Albuquerque Man Sentenced to Prison for Robbing Two Fast-Food Restaurants and Brandishing a Firearm During the Robberies
Prosecuted under Federal “Worst of the Worst” Anti-Violence Initiative
ALBUQUERQUE – Sheldon Harris, 28, of Albuquerque, N.M., was sentenced today in federal court to 114 months in prison for violating the Hobbs Act by robbing two Albuquerque-area fast food restaurants and brandishing a firearm during the robberies. Harris will be on supervised release for two years following his prison sentence.

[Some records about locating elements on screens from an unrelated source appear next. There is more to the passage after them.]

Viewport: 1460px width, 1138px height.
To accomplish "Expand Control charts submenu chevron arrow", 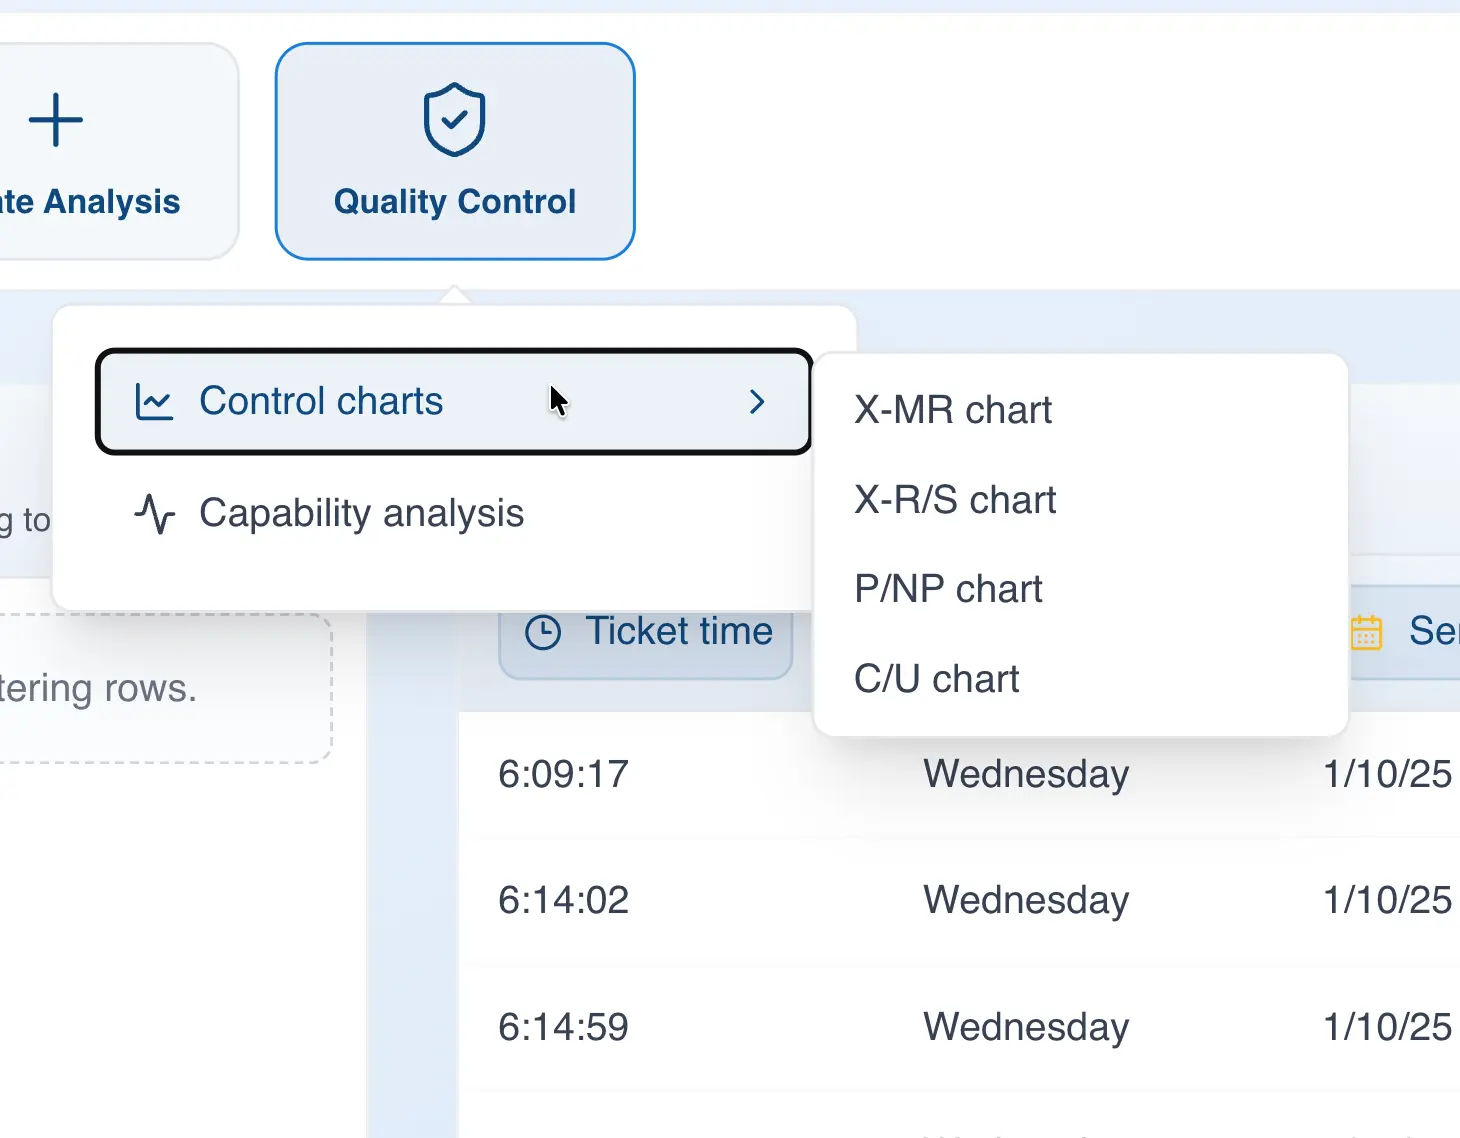I will [757, 402].
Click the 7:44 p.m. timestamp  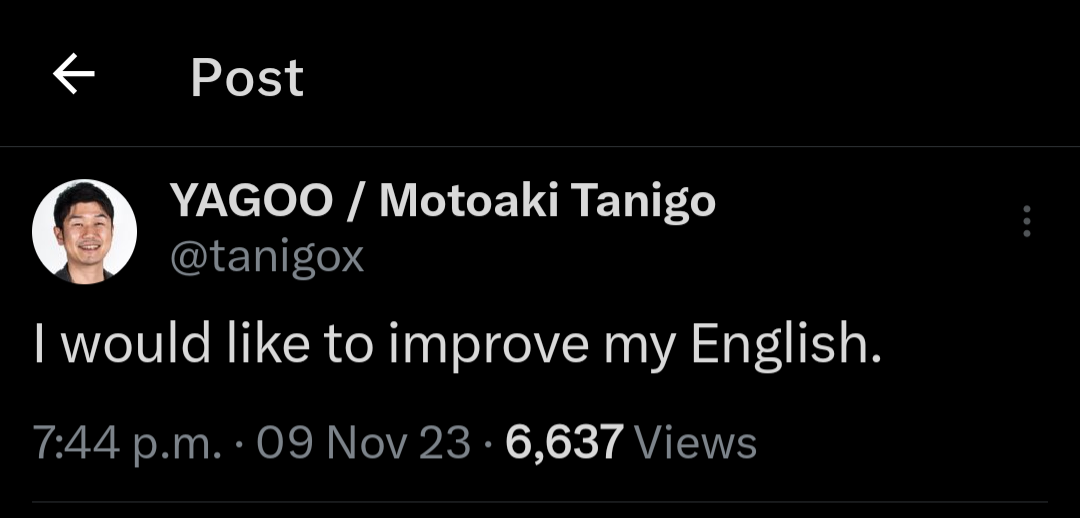tap(127, 443)
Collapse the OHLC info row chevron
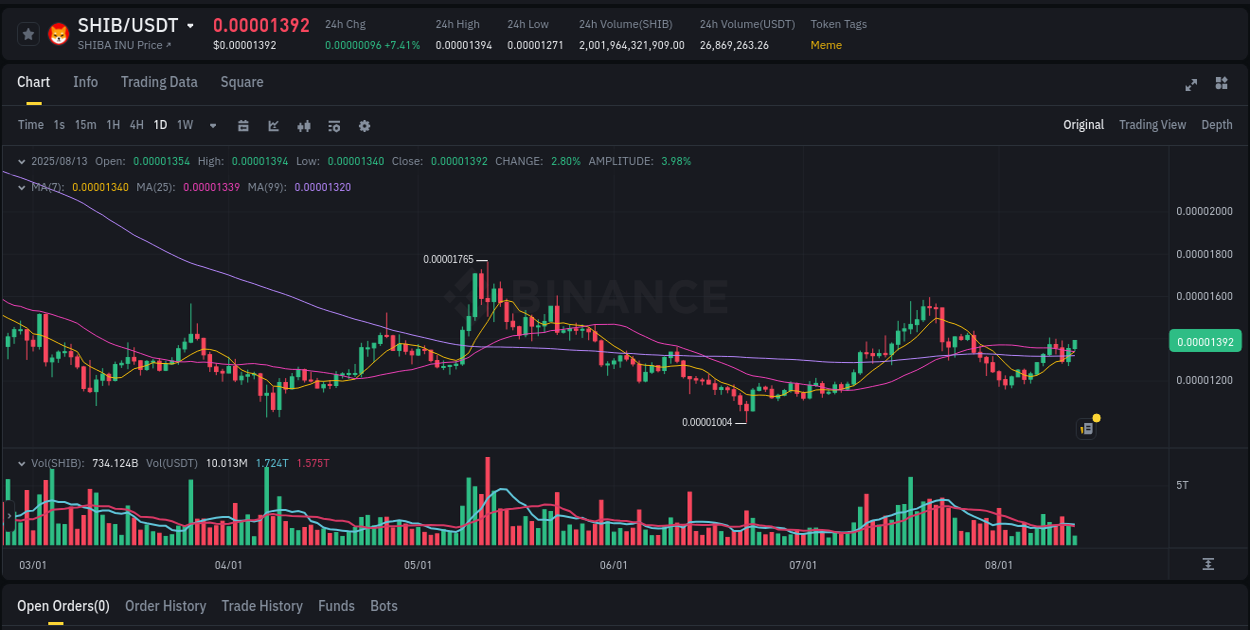Viewport: 1250px width, 630px height. (x=22, y=160)
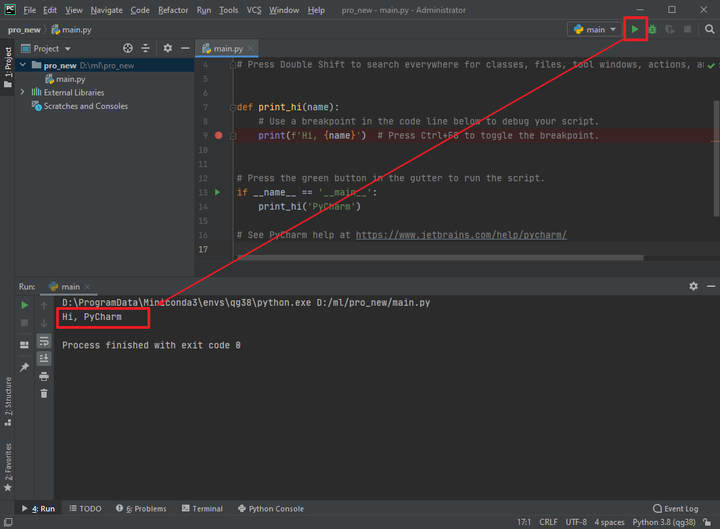Open the main run configuration dropdown
Viewport: 720px width, 529px height.
point(594,30)
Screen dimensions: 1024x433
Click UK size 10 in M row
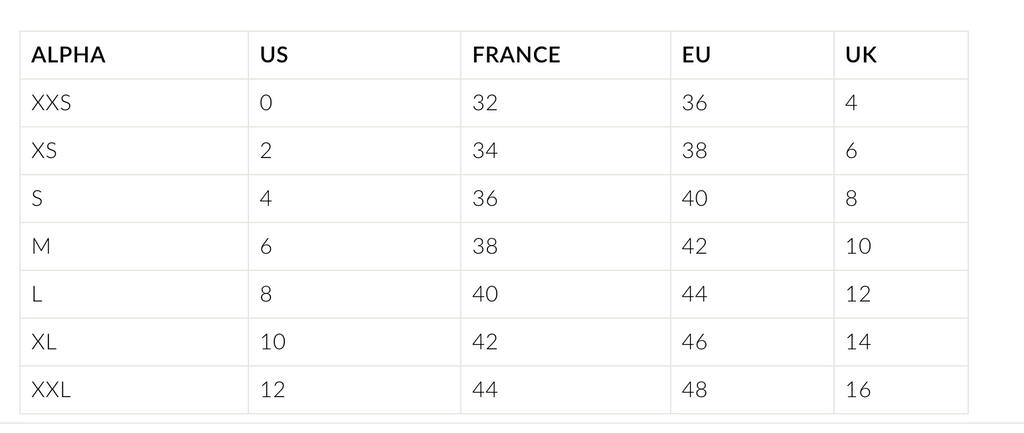tap(901, 246)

Harris was also ordered to pay restitution to the fast food restaurants.
Harris was arrested on April 20, 2016, on a ten-count indictment charging him with: robbing Albuquerque-area Subway restaurants on Aug. 22, 2015, Sept. 6, 2015, Sept. 8, 2016, Sept. 26, 2015, and Oct. 5, 2015; robbing Albuquerque-area Blake’s Lotaburger restaurants on Oct. 1, 2015, Oct. 5, 2015, Oct. 11, 2015, and Oct. 18, 2015; and brandishing a firearm during a crime of violence from Aug. 22, 2015 through Oct. 18, 2015. According to the indictment, Harris committed the crimes in Bernalillo County, N.M.
On Sept. 12, 2016, Harris pled guilty to Counts 8 and 9 of the indictment, each charging him with violating the Hobbs Act by robbing a business engaged in interstate commerce. He also pled guilty to Count 10, charging him with brandishing a firearm during a crime of violence. In entering the guilty plea, Harris admitted that on Oct. 11, 2015 and Oct. 18, 2015, he robbed Blake’s Lotaburger restaurants at gunpoint. Harris further admitted that when he robbed the Blake’s Lotaburger restaurants and several other restaurants in the Albuquerque-area, he used a firearm.
This case was investigated by the Albuquerque office of the FBI and the Albuquerque Police Department. Assistant U.S. Attorney Samuel A. Hurtado prosecuted this case under a federal anti-violence initiative that targets “the worst of the worst” offenders for federal prosecution. Under this initiative, the U.S. Attorney’s Office and federal law enforcement agencies work with New Mexico’s District Attorneys and state, local and tribal law enforcement agencies to target violent or repeat offenders primarily based on their prior criminal convictions for federal prosecution with the goal of removing repeat offenders from communities in New Mexico for as long as possible.